I decided to create and deploy a “Worker Role” to run the password cracking logic, and then log all output to a table in the storage layer.  I’ll spare you the boring details of how to port a console utility to a Worker Role, but it’s fairly simple.  The first run of the Worker Role was able to produce approximately 1,000,000 decryption attempts every 30 minutes, or about 555 tries/second.  This was definitely faster than the speed I was getting on the laptop, but not exactly what I was hoping for from “the cloud”. 

I did some research on how the Fabric Controller allocates resources to each application, and as it turns out there are 4 VM sizes available as shown below:

Compute Instance Size CPU Memory Instance Storage I/O Performance
Small 1.6 GHz 1.75 GB 225 GB Moderate
Medium 2 x 1.6 GHz 3.5 GB 490 GB High
Large 4 x 1.6 GHz 7 GB 1,000 GB High
Extra large 8 x 1.6 GHz 14 GB 2,040 GB High

The size of the VM used by the Worker Role is controlled through the role properties that get defined when the role is configured in Visual Studio.  By default, roles are set to use the “small” VM, but this is easily changed to another size.  The task at hand is all about CPU, so I increased the VM to “Extra Large” and redeployed the worker role. 

Expecting significant performance gains, I was disappointed to see that the newly deployed role was running at the same exact speed as before.  The code was clearly not taking full advantage of all 8 cores, so a little more research led me to the Microsoft Task Parallel Library (TPL).  TPL is part of the Parallel Extensions, a managed concurrency library developed by Microsoft for .NET that was specifically designed to make running parallel processes in a multi-core environment easy.  Parallel Extensions are included by default as part of the .NET 4.0 Framework release.  Unfortunately Azure does not currently support .NET 4.0, but luckily TPL is supported on .NET 3.5 through the Reactive Extensions for .NET (Rx).

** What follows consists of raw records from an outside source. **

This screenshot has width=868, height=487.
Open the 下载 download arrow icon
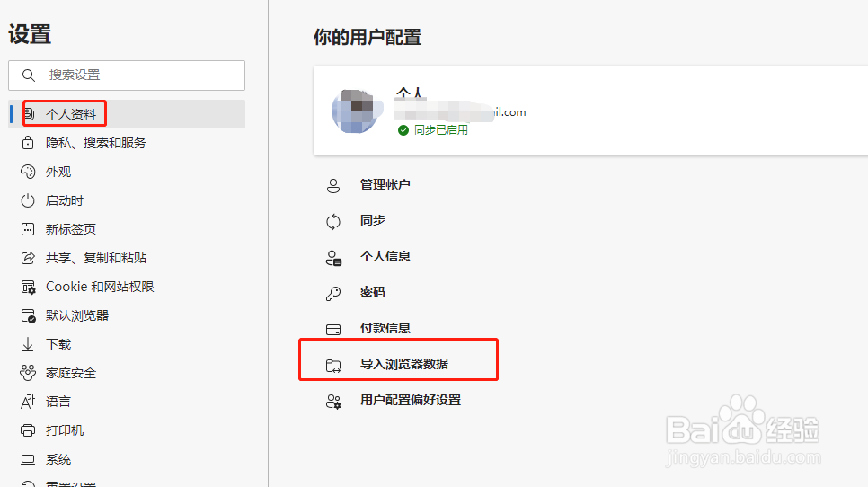28,344
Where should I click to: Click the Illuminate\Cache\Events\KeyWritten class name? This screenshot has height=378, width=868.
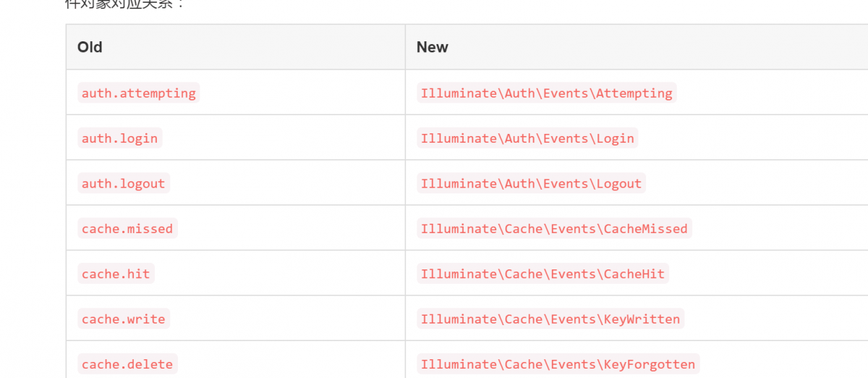pyautogui.click(x=550, y=319)
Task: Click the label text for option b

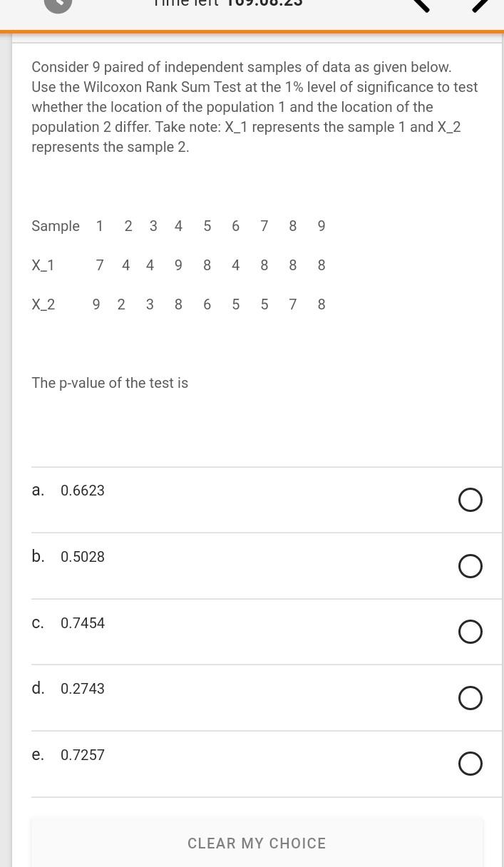Action: tap(82, 557)
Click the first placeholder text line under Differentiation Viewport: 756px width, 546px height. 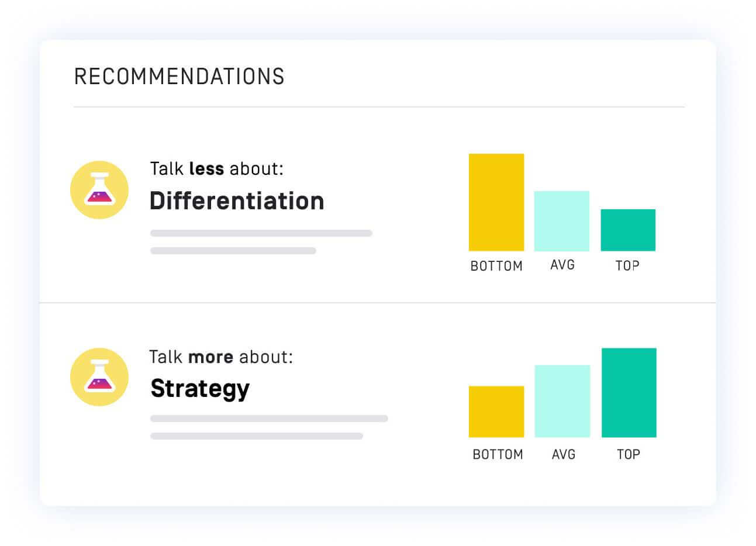point(261,233)
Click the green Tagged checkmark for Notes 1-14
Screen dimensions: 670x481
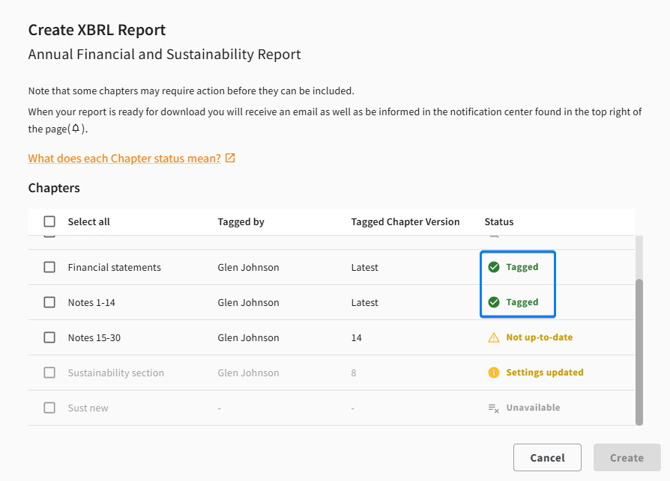coord(493,302)
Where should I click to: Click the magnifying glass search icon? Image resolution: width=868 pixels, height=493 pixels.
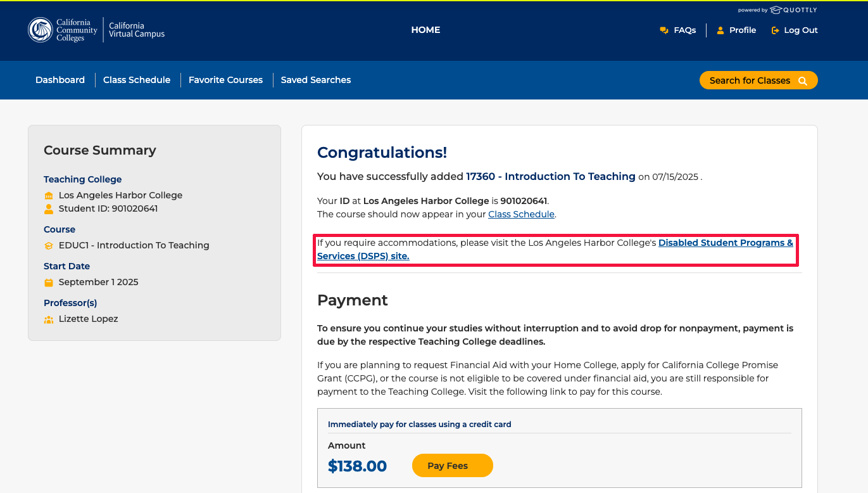803,80
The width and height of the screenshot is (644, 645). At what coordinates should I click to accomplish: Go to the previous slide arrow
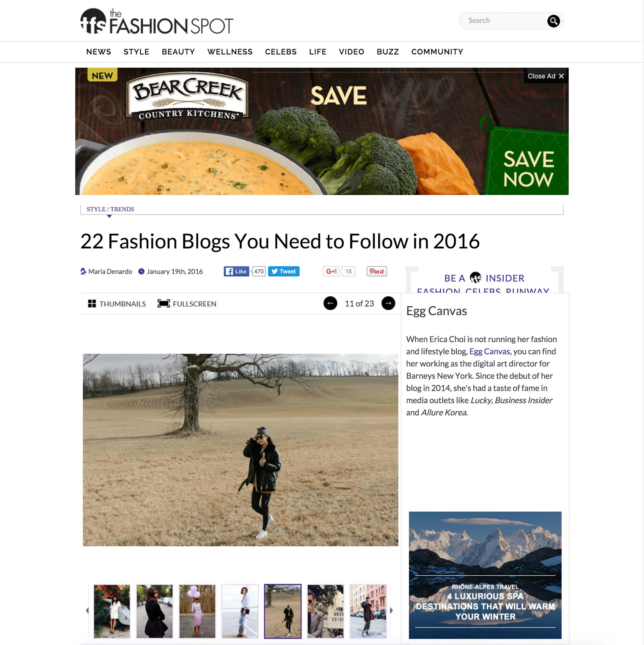pyautogui.click(x=330, y=303)

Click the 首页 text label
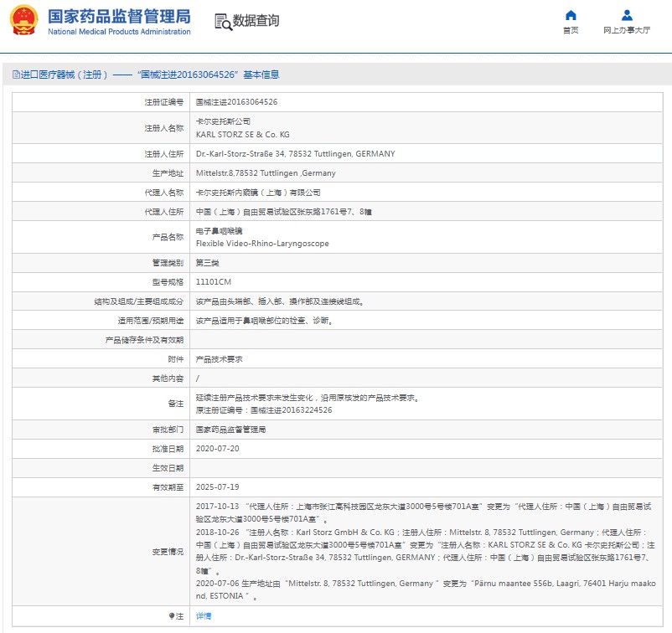(x=571, y=30)
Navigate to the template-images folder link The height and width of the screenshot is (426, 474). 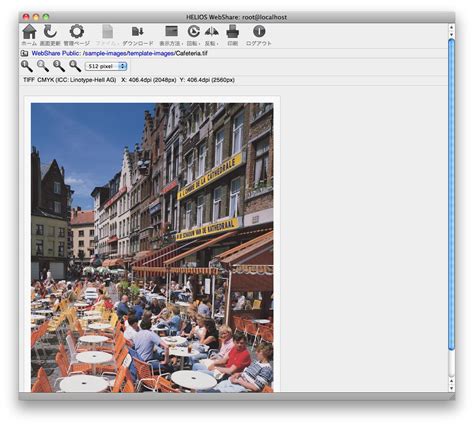[x=151, y=53]
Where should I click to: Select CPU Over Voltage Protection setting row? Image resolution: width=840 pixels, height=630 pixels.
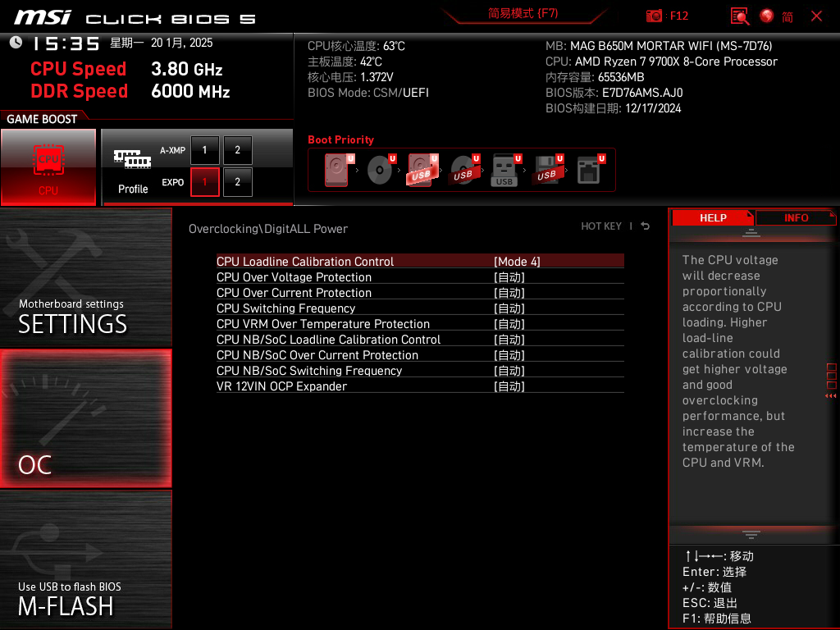point(294,277)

Once you install Rx, you can reference the System.Threading.Tasks namespace which includes the Parallel class.  Of specific interest for our purpose is the Parallel.For method.  Essentially, this method executes a for loop in which iterations may run in parallel.  Best of all, the job of spawning and terminating threads, as well as scaling the number of threads according to the number of available processors, is done automatically by the library.

As expected, this was the secret sauce I had been missing.  Once re-implemented with a Parallel.For loop, the speed increased significantly to 7,500,000 decryption attempts every 30 minutes, or around 4,200 tries/second.   That’s 1M tries every 4 minutes, meaning we can crack a 5 character alphanumeric (lowercase) password in about 4 hours, or the same 6 character equivalent in about 6 days.   This is still significantly slower than the speed obtained by Campbell’s experiment, but then again he was using a distributed program designed specifically for fast password cracking (as opposed to the proof of concept code we are using here), not to mention I am also logging output to a database in the storage layer.  At the time of writing, the password hasn’t cracked but the worker process has only been running for about 24 hours (so there’s still plenty of time).  What remains to be seen is how fast this same code would run in the Amazon EC2 cloud, which may be a comparison worth doing.

The important takeaway here is not about the power of the cloud (since there’s nothing we can do to stop it), but rather about Password Based Encryption.  Regardless of key length and choice of algorithm, the strength of your encryption always boils down to the weakest link…which in this case, is the choice of password.